Atau, tujuh tahun kemudian, siapa yang masih ingat gebrakan media Palestina berupa video berdurasi 27 menit yang ditayangkan di layar TV seluruh dunia yang memperlihatkan secara langsung anak Palestina Mohammad al-Durrah yang ditembak mati oleh tentara IOF saat mencoba. untuk mencari perlindungan dari pelukan ayahnya?

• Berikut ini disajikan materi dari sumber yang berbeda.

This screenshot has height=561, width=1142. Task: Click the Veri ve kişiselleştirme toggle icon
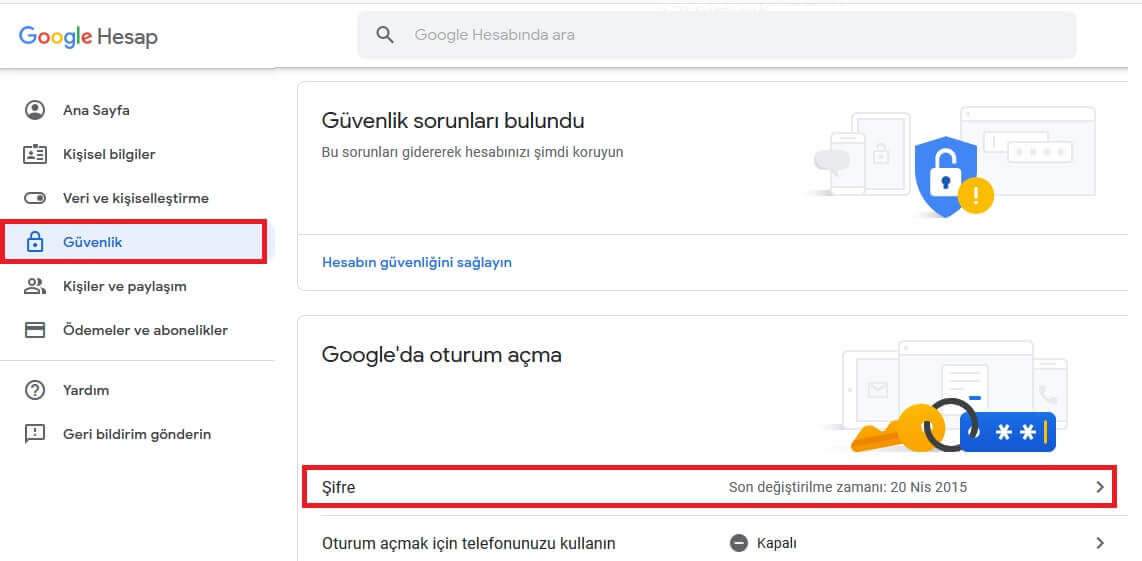click(x=35, y=198)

Iklan BBC. merekrut seorang “Direktur Proyek, Wilayah Palestina” yang memberikan nasihat kepada jurnalis Palestina terdengar cukup tepat waktu: “Direktur Proyek akan bertanggung jawab untuk mengelola dan mengoordinasikan pelaksanaan proyek yang didanai bersama oleh Trust EIDHR-Belanda di Palestina yang berjudul: 'Dukungan untuk Sektor Media Palestina dengan Fokus Membangun Mekanisme Berkelanjutan untuk Pengembangan Profesional Jurnalis dan Profesional Media'. Proyek ini bertujuan untuk meningkatkan tingkat jaringan dan dialog antara profesional media di Tepi Barat dan Jalur Gaza.”
Di luar Israel, intervensi AS dan Eropa telah menciptakan dan mempertahankan krisis politik antar-Palestina saat ini, yang berujung pada perang kata-kata yang berkecamuk. Jika intervensi dari luar dan hasutan anti-Hamas menghentikan krisis ini, maka tekanan terhadap media akan berkurang untuk memungkinkan terjadinya rekonsiliasi nasional, yang pada gilirannya akan memberikan ruang bagi perang kata-kata untuk mereda, meninggalkan kenangan pahit nasional.
Nicola Nasser adalah jurnalis veteran Arab di Kuwait, Yordania, UEA, dan Palestina; dia berbasis di Bir Zeit, Tepi Barat wilayah pendudukan Israel.
ZNetwork didanai semata-mata melalui kemurahan hati para pembacanya.